++++ Passage for review ++++
Carnosine and taurine treatments diminished brain oxidative stress and apoptosis in D-galactose aging model

Aydin A. F. , Coban J., Dogan-Ekici I., Betul-Kalaz E., Dogru-Abbasoglu S. , Uysal M.

METABOLIC BRAIN DISEASE, cilt.31, ss.337-345, 2016 (SCI İndekslerine Giren Dergi) identifier identifier identifier

  • Cilt numarası: 31 Konu: 2
  • Basım Tarihi: 2016
  • Doi Numarası: 10.1007/s11011-015-9755-0
  • Sayfa Sayıları: ss.337-345


D-galactose (GAL) has been used as an animal model for brain aging and antiaging studies. GAL stimulates oxidative stress in several tissues including brain. Carnosine (CAR; beta-alanil-L-histidine) and taurine (TAU; 2-aminoethanesulfonic acid) exhibit antioxidant properties. CAR and TAU have anti-aging and neuroprotective effects. We investigated the effect of CAR and TAU supplementations on oxidative stress and brain damage in GAL-treated rats. Rats received GAL (300 mg/kg; s.c.; 5 days per week) alone or together with CAR (250 mg/kg/daily; i.p.; 5 days per week) or TAU (2.5 % w/w; in rat chow) for 2 months. Brain malondialdehyde (MDA), protein carbonyl (PC) and glutathione (GSH) levels and superoxide dismutase (SOD), glutathione peroxidase (GSH-Px), glutathione transferase (GST) and acetylcholinesterase (AChE) activities were determined. Expressions of B cell lymphoma-2 (Bcl-2), Bax and caspase-3 were also evaluated in the brains by immunohistochemistry. GAL treatment increased brain MDA and PC levels and AChE activities. It decreased significantly brain GSH levels, SOD and GSH-Px but not GST activities. GAL treatment caused histopathological changes and increased apoptosis. CAR and TAU significantly reduced brain AChE activities, MDA and PC levels and elevated GSH levels in GAL-treated rats. CAR, but not TAU, significantly increased low activities of SOD and GSH-Px. Both CAR and TAU diminished apoptosis and ameliorated histopathological findings in the brain of GAL-treated rats. Our results indicate that CAR and TAU may be effective to prevent the development of oxidative stress, apoptosis and histopathological deterioration in the brain of GAL-treated rats.
++++ Data excerpt ++++
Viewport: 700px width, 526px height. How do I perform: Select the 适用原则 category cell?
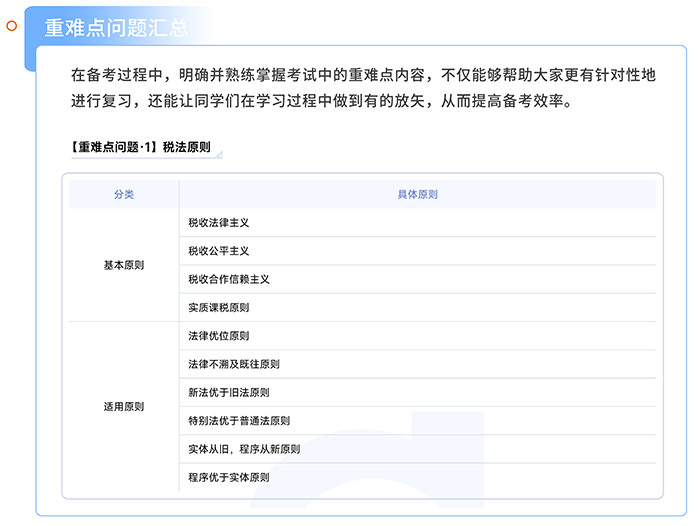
++++
## What you need to do
A. In the carnosine and taurine abstract, which enzyme activities did carnosine, but not taurine, significantly increase?
B. Print, word for word, the portion of the carnosine and taurine abstract that opens with the words containing "Carnosine and taurine" and closes with "S. , Uysal M.".

## Answers provided
A. Superoxide dismutase (SOD) and glutathione peroxidase (GSH-Px).

B.
Carnosine and taurine treatments diminished brain oxidative stress and apoptosis in D-galactose aging model

Aydin A. F. , Coban J., Dogan-Ekici I., Betul-Kalaz E., Dogru-Abbasoglu S. , Uysal M.